The court in a judgment delivered Thursday, July 5, 2018 by Justice Centus Chima Nweze, set aside the decision of the Court of Appeal and affirmed the decision of the Code of Conduct Tribunal (CCT), which had earlier upheld the No-case Submission filed by Saraki’s counsel, Chief Kanu Agabi (SAN), on his behalf.

Saraki and the federal government are contesting the decision of the Court of Appeal, Abuja, which had nullified 15 out of the 18 charges filed against Saraki by the government for being baseless and frivolous, but had asked him to open defence on the remaining three charges.

The court dismissed the entire 18-count charges brought against Saraki and consequently discharged and acquitted him accordingly.

The CCT had discharged Saraki of all the 18-count charge on grounds that the prosecution failed to substantiate its allegations beyond reasonable doubt.

But not satisfied with the judgement, the Federal Government filed an appeal.

The court held that prima-facie case was established against him on counts four, five and six.

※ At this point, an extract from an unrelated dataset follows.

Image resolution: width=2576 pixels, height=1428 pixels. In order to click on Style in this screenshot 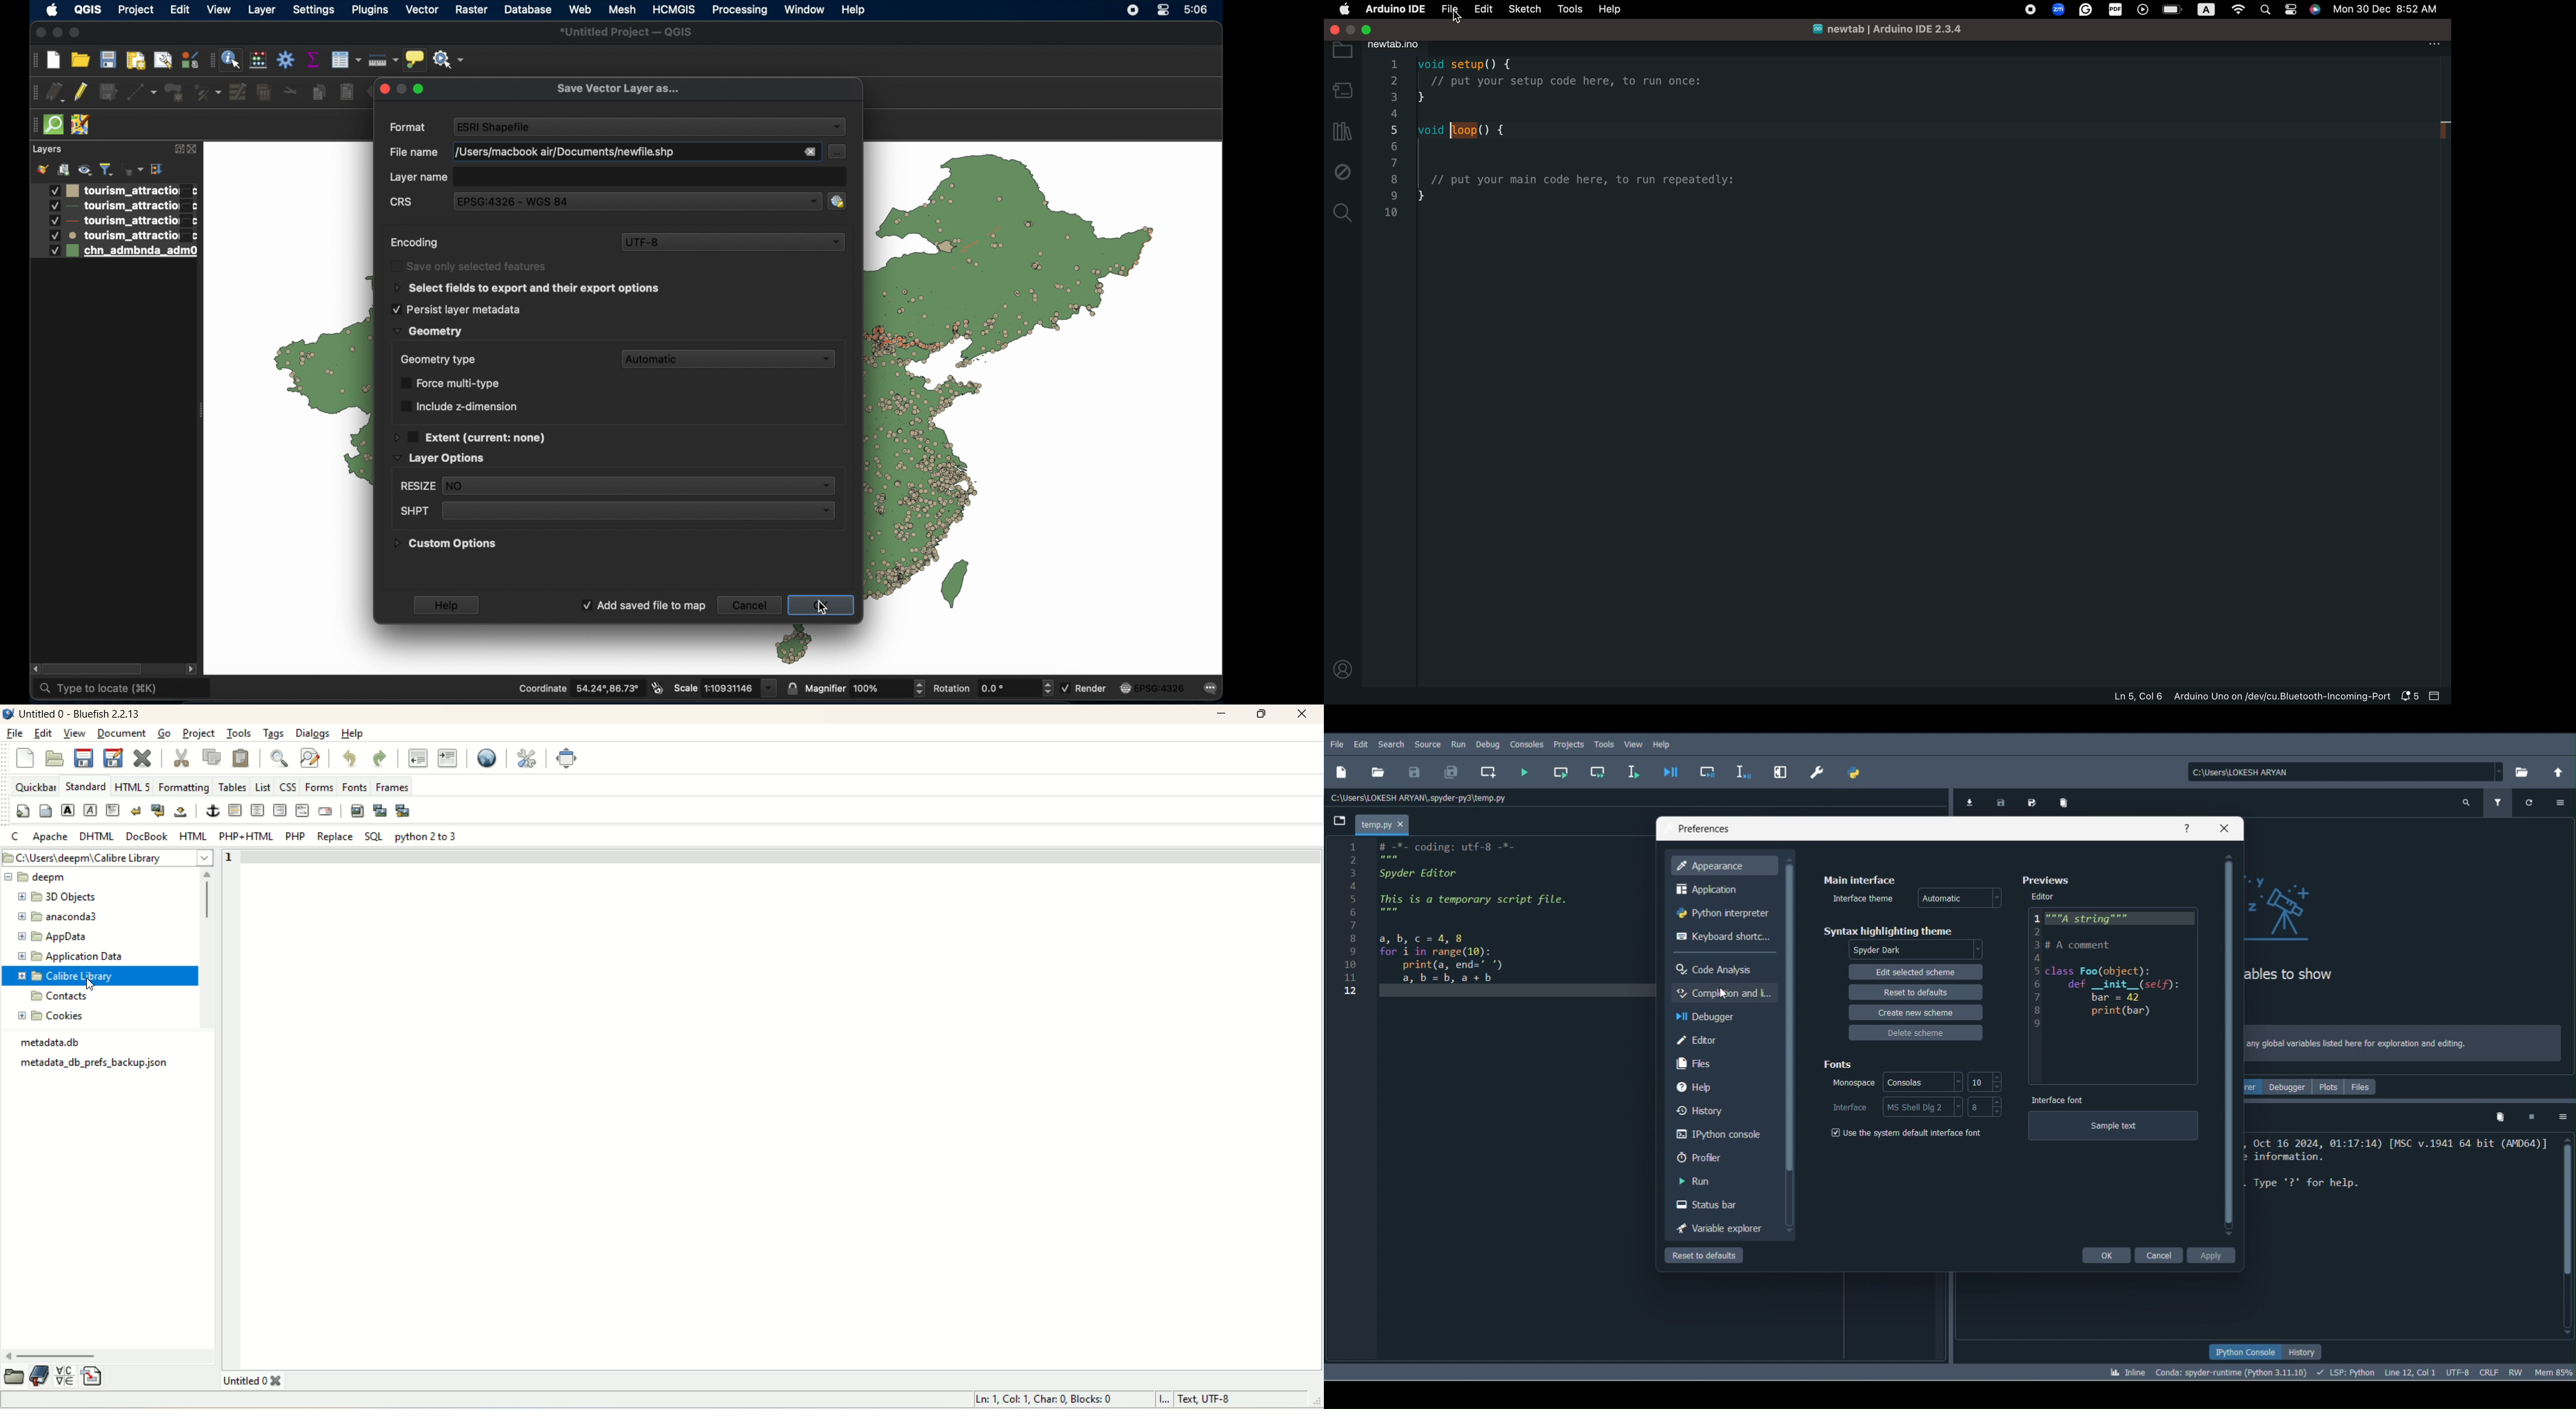, I will do `click(1923, 1082)`.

But delivering judgment on Saraki’s appeal yesterday, the apex court held that the prosecution has failed to call material witnesses to support its case against Saraki.

It also agreed that all those who have knowledge of facts were not called to testified in the matter, and that those who tendered documentary evidence against Saraki during the trial were not makers of the document.

“Hence, their evidence on the documents were hearsay and lacked probative value”, the court held.

The supreme court stated that  Court of Appeal made caricature in its judgment when it found as a fact, that the entire evidence adduced by the prosecution was hearsay and manifestly unreliable and still, went ahead to agree that prima-facie case was established against Saraki in three out of the 18 charges.

Justice Nweze held that there was no basis for the Court of Appeal to have asked Saraki to defend himself on the three count-charge, having found the entire evidence of the prosecution as a product of hearsay.

The apex court further described the action of the Court of Appeal amounted to forensic summersault and capable of making ill of jurisprudence.

“This court will not lend its jurisdiction to such a charade and caricature of justice.

“It carries grave error in holding that a prima-facie case has been established against the appellant”, the court held.

“The prosecution is duty bound by law to call all key witnesses to be able to establish primafacie case against anybody”, it added.

The entire panel comprising five wise men of the apex court unanimously adopted the judgment, and agreed that the failure of the Federal government to call vital witnesses in the trial of Saraki was fatal and rendered the trial nugatory.